Mirbelia stipitata
- Conservation status: Priority Three — Poorly Known Taxa (DEC)

Scientific classification
- Kingdom: Plantae
- Clade: Tracheophytes
- Clade: Angiosperms
- Clade: Eudicots
- Clade: Rosids
- Order: Fabales
- Family: Fabaceae
- Subfamily: Faboideae
- Genus: Mirbelia
- Species: M. stipitata
- Binomial name: Mirbelia stipitata Crisp & J.M.Taylor

= Mirbelia stipitata =

- Authority: Crisp & J.M.Taylor
- Conservation status: P3

Species of plant

Mirbelia stipitata is a species of flowering plant in the family Fabaceae and is endemic to inland areas of Western Australia.
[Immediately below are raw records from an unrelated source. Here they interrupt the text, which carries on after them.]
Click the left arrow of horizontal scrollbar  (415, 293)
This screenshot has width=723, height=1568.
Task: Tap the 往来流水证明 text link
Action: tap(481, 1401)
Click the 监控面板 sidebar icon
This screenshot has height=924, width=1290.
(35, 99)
It is a spiny, more or less leafless shrub with yellow and red flowers.

==Description==
Mirbelia stipitata is a shrub that typically grows to a height of 60 cm and is more or less glabrous, its branchlets spiny. Its leaves are reduced to scales less than 1 mm long. The flowers are arranged singly on the ends of branchlets on a pedicel 2.0–2.75 mm long with egg-shaped bracts about 0.75 mm long, and similar bracteoles that fall off as the flowers open. The sepals are 4–5 mm long and joined at the base, the upper two lobes forming a "lip". The standard petal is broadly kidney-shaped, about 6 mm long and 8 mm wide, the wings about 5.75 mm long and the keel 5.25 mm long. Flowering has been observed in August and the fruit is a stalked, elliptic pod about 6 mm long.

==Taxonomy==
Mirbelia stipitata was first formally described in 1987 by Michael Crisp and Joan M. Taylor in the Journal of the Adelaide Botanic Gardens from specimens collected by Paul Graham Wilson near Laverton in 1968. The specific epithet (stipitata) means "stalked", referring to the ovary.

==Distribution==
This mirbelia is only known from two collections in the Murchison bioregion of inland Western Australia.

==Conservation status==
Mirbelia stipitata is listed as "Priority Three" by the Government of Western Australia Department of Biodiversity, Conservation and Attractions, meaning that it is poorly known and known from only a few locations but is not under imminent threat.